[Sig] Presentations on Shell Scripting

Randy Kramer rhkramer@fast.net
Thu, 24 May 2001 11:07:45 -0400


This started out by trying to summarize what has been offered or
requested so far.  Then I went off on a tangent, attempting to show the
Concept --> Design --> Pseudocode --> Program process for a script.  It
is not finished, as I am in the midst of the Design --> Pseudocode steps
and am seeking comments from my colleagues (everyone on the list) and
the customer (Dan).

It is written pretty roughly, consider it typed on the back of a napkin,
because we are in the "back of a napkin" phase of Design.

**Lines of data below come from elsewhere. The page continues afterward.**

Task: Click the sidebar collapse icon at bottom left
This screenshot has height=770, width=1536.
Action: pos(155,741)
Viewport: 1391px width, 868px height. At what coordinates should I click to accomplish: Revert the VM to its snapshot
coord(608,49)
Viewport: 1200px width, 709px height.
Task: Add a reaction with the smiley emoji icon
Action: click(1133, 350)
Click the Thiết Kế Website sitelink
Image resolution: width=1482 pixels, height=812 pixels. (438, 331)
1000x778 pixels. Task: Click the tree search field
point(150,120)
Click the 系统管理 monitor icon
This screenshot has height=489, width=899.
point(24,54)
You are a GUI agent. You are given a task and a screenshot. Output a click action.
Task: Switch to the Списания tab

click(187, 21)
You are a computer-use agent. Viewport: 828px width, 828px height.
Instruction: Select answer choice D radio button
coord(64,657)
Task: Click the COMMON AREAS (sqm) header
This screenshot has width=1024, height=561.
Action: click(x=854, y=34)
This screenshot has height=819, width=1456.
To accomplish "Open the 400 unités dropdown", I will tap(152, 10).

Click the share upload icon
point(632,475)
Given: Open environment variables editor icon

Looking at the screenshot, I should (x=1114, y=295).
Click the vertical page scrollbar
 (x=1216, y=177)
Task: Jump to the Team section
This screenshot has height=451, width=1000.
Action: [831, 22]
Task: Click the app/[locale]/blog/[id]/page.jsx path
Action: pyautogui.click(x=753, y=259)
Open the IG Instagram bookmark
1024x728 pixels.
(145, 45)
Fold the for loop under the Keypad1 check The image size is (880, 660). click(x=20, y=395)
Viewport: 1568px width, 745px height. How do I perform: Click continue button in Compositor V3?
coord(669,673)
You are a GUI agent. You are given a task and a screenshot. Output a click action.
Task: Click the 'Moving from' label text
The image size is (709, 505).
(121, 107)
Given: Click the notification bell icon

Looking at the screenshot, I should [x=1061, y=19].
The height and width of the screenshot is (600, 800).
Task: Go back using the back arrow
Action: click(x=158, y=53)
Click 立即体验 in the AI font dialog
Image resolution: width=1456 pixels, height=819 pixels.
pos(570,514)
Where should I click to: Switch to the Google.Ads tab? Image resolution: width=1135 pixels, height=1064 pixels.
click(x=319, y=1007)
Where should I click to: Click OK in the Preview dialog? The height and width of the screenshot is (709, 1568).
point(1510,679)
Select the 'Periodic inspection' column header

After some feedback, I may continue (or someone else may pick up the
ball).

At least two volunteers:

Brian Hechinger
Paul Ryan

And several suggested topics:

-Bourne (bash?) scripts (Brian?)
-Korn scripts (Paul, slides from 3 day course)
-Perl scripts (Paul?)
-Vi (sort of unrelated) (Paul)
-How to Write a Script (requested, no volunteer)
-Explain selected scripts (rc.d, etc.) (suggested, no volunteer)
-Write requested scripts, possibly in more than one shell for comparison
(suggested, no volunteer)
-(Paul has written one script in response to Dan's suggestion -- Dan --
do you see that as meeting your "needs" or were you looking for a script
that extracts the file names from an ls of the directory and the song
names from the separate file, and rewrites the file name?  (Can that be
done? -- I think so, maybe takes Perl -- need to know more about how the
song names are stored in the file -- are they in order by track number,
do they include the track number??)  

<beginning of Major Aside and Digression -- look for end marker near end
of email>

Discussing this leads into "How to Write a Script" -- Dan has put forth
a Concept (or desire) and provided some information about the available
inputs and desired outputs.

Paul has provided a script that confirms there is one way to do at least
part of the task.

I have questioned (in the list above) whether that is the entire task,
and raised a few questions that require more knowledge of the available
inputs and more knowledge of the desired results -- we are engaged in
Design and Paul has provided more than Pseudocode to address a portion
(or all) of the task.  (But, in another sense it is pseudocode -- if we
eventually need to switch to Perl to do the entire task, Paul's ksh code
would have to be rewritten in Perl, or incorporated in the Perl
somehow.)

Inventing a concept (or desire, or requirement) is either the toughest
or easiest part of the task, and I'm not going to talk about that in
this note -- in this case we were handed a requirement, request, or
concept.

Once you have a concept (or requirement), I try to gather information
about the available inputs, the desired outputs, and the available
tools.  The more I program in a given language, the more I know about
the available tools, so that, after a while, I don't have to spend a lot
of time investigating the available tools but know many of them from
past experience (still, I want to watch for new tools that might be
helpful).

Some concepts or requirements might be simple enough that you go from
the inputs to the outputs in one step (one command, or one set of
related commands).  An example -- say I want to know what files are in a
given directory -- if I know the name of that directory, I can get the
list in one step using ls.  

If I can't see how to achieve the result in one step, I have to think
about what steps I could use to get from the inputs to the desired
outputs.  There is always more than one possible set of steps to
accomplish this (especially if you consider more than one programming
language).  

Your experience (or your experience plus the experience of your
colleagues) and ancillary requirements (like how much computer power is
available, are their limits on the amount of time, memory, bandwidth, or
whatever to perform the task) will influence how much time and effort
you put into thinking of and considering alternate approaches.  If you
know there is an ls command, you have a computer that runs the ls
command, the outputs of the ls command meet your needs, and it works
fast enough, it is probably not worth looking for an alternative.  (If
somebody tells you there is an alternative, and it is faster, easier,
the output is nicer, or whatever, you might or might not investigate it
further, depending on your available time, or whether you or your
"customer" is satisfied with the current results.)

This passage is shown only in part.